▶ [DOCUMENT PASSAGE]
------------------------------------
Meanwhile the horrible edict, or order, given below had been published, though scarcely anyone was aware of its publication:
Soldiers:
The ill-advised populace of Madrid has risen in arms and committed murders. I am well aware that Spaniards worthy of the name have lamented that such excesses should have been committed, and I am far from confounding them with a few miserable wretches who live only for plunder and crime. But the French blood which has been spilt cries out for vengeance. For this reason I have issued the following order: Article I, This night General Grouchy shall assemble the military commission. Article II, All those who were taken in the rebellion carrying arms shall be shot. Article III, The junta or government is about to command the inhabitants of Madrid to be disarmed. All the residents of the town when the time required for the execution of this resolution has elapsed, who shall continue to carry arms, or keep such in their houses without special license, shall be shot. Article IV, Any band of more than eight persons shall be looked upon as a meeting of rebels, and fired on till they disperse. Article V, Every town or village where a Frenchman is murdered shall be burned. Article VI, Masters shall answer for their servants, owners of factories for their employees, fathers for their sons, and superiors of convents for their religious. Article VII, Authors of written or printed seditious pamphlets, and those who distribute or sell them, shall be looked upon as agents of the English and as such shall be shot.
(Signed), Joachim.
Given in our headquarters of Madrid, on the 2nd of May, 1808. By order of his royal highness, the chief of the staff,
Belliard.
In accordance with this Draconian edict the French searched everyone, and seized all persons bearing arms, even though it were a penknife or scissors; some they shot upon the spot, and imprisoned others in the barracks or in the Casa de Correo, where the military commission had been established. Night came on, and its appalling silence was unbroken save for the roar of the cannon discharged at intervals, or the report of the guns, as the unfortunate residents, in bands or bound in twos, were shot, without their defence being heard, close to the hall of the Prado at the spot where now stands a sad but glorious monument, recording and handing down to posterity the patriotism of those who were here sacrificed; which monument is a pillar of shame for this inhuman sacrifice.
------------------------------------
▶ [WHAT TO PRODUCE] Extend the account of the French edict after the Madrid uprising of May 1808 by writing what comes after its last sentence.

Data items
------------------------------------
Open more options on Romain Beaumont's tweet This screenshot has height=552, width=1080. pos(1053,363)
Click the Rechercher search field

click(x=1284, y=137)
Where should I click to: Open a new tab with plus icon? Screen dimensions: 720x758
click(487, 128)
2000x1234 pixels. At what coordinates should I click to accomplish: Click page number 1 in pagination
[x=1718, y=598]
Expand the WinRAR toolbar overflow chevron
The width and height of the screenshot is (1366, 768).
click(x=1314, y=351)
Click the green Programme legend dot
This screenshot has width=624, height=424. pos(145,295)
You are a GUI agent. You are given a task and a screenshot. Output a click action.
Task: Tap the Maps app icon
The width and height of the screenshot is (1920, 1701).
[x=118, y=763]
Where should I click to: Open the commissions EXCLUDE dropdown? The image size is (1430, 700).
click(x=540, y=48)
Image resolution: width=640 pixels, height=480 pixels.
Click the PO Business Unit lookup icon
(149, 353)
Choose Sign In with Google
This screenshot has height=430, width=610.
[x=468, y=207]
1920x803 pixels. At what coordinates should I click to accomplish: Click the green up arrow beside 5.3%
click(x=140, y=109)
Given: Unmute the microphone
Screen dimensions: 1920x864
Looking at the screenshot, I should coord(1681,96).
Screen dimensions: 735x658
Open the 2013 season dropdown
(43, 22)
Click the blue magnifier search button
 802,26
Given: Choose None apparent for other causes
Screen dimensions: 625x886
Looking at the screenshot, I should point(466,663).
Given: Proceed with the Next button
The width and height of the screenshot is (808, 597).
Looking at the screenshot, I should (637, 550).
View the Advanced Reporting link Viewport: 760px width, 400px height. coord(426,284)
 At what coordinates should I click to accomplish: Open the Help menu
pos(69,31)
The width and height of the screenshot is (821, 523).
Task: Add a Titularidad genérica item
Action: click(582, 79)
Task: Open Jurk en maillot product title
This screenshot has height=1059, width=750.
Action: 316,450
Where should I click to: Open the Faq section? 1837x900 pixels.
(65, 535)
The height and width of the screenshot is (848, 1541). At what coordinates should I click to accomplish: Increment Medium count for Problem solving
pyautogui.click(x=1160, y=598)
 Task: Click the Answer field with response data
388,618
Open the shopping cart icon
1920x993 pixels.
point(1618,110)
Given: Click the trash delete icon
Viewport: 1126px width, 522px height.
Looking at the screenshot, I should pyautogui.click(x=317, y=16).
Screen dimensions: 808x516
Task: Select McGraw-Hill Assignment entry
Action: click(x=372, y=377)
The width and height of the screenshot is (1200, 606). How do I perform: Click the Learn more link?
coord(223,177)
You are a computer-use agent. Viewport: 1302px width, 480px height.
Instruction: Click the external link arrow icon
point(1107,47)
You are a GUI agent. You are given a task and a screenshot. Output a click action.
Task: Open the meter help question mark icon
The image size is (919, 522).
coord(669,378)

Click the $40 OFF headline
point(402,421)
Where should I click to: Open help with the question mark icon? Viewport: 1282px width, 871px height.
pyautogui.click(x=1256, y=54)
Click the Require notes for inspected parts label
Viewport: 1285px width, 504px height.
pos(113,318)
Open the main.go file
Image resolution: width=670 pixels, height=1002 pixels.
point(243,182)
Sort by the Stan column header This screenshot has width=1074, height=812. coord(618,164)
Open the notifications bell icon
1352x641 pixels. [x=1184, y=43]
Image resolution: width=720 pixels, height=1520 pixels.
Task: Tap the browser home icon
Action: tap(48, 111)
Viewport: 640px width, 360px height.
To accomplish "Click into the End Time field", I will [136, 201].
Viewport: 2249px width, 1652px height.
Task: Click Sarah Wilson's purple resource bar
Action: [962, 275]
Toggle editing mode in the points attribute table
------------------------------------
▶ [THE RESPONSE]
Such was the end of the popular movement of the 2nd of May, a day eternally remembered in Spanish annals.[111] The country honours her sons who offered themselves as a holocaust for her, and every year a solemn civic religious ceremony takes place which keeps that day of mourning and weeping, and of glory to the country fresh in the memory of every Spaniard. Nor was this a coup d’état coldly prepared and planned by Murat, as some have imagined, nor a plot arranged by Spaniards in patriotic unions, as others say; it was a spontaneous and unpremeditated outburst, an explosion of pent-up anger on the part of a people invaded by deceptions and perfidy, deprived by treachery of the objects of their affection and of their devotion, of their kings and princes, and dominated by the haughty and hypocritical foreigner. And Murat seized the opportunity offered him and which he had watched coming, to humiliate Castilian pride, and smooth the road to seat a French prince on the Spanish throne, a throne which his imagination represented to him as being within his own reach.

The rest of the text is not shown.